Назовите все части человеческого тела, которые упоминаются в отрывке о феодальном обществе при сравнении общества с организмом.

--- Отрывок для чтения ---

Индивидуализм всегда был полновесным мировоззрением, на языке которого шло последовательное истолкование каждой области исследований. В его природу, а также и в его значение всего легче проникнуть путем анализа разрушенного им мировоззрения – а именно того, которое имело целью описать и которое бесспорно защищало средневековую форму социальной организации. Феодализм был вертикальной, иерархической системой, основанной на землевладении. У подножия этой социальной колонны стоял крепостной, привязанный к обрабатываемой им земле и обязанный преданностью господину, владельцу земли. Господин, в свою очередь, был обязан преданностью королю, король – императору Священной Римской империи (по крайней мере, в глазах папы). Папа вел свой суверенитет от св. Петра, который не мог лично предстать для отстаивания своих прав. Св. Петр получил их от почти что высшей власти – от второго Лица Троицы, – а второе Лицо Троицы имело их от всевышней власти. Таким образом, непрерывная ниточка тянулась от крепостного на поле до существа, которое епископ Батлер назвал «Господином и Собственником вселенной». Общество строилось тут по спокойному, величественному принципу субординации. Надеялись, что при наличии субординации подчинение без труда последует само собой.
Факт иерархичности, преобразившийся тем самым в принцип, подкреплялся продуманным применением социологии апостола Павла. «Мы все – члены друг друга», – сказал великий миссионер. Человеческое общество напоминает человеческий организм: каждому органу предписана особая функция. Легкие не могут исполнять дело сердца, сердце – дело головы. В средневековой манере эта аналогия была развернута до деталей. Была некоторая загвоздка, считать ли головой папу или императора, поскольку, как разумно замечали законники, у тела по-настоящему не может быть две головы. Однако судопроизводству было отведено (и, по-моему, удачно) место печени, а простой народ отождествлялся с пальцами ног. Когда население начинало бунтовать, говорили, что у политического тела подагра[51].
К несчастью для этих идиллий, средневековое общество нуждалось в товарах потребления и потому нуждалось в классе призванных производить эти товары людей – классе, который не замедлил открыть, что, как правило, чем больше ты делаешь и продаешь товаров, тем больше приобретаешь богатств. Сверх того, феодальные властители страдали от жгучей нужды в деньгах: землевладельцы – известные кредиторы. Возникли заимодавцы как часть торгового класса, и их практика, пускай обличаемая церковью (еще одним землевладельцем) как ростовщическая, росла и процветала на нуждах самих же правителей.

--- Имеющиеся данные ---

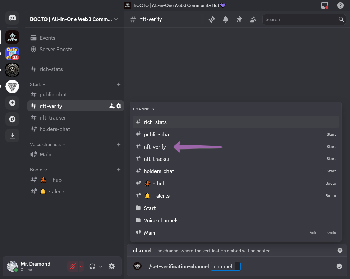The image size is (350, 279).
Task: Toggle the Member List icon
Action: (x=253, y=19)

---

## Ответ к заданию
Легкие, сердце, голова, печень, пальцы ног.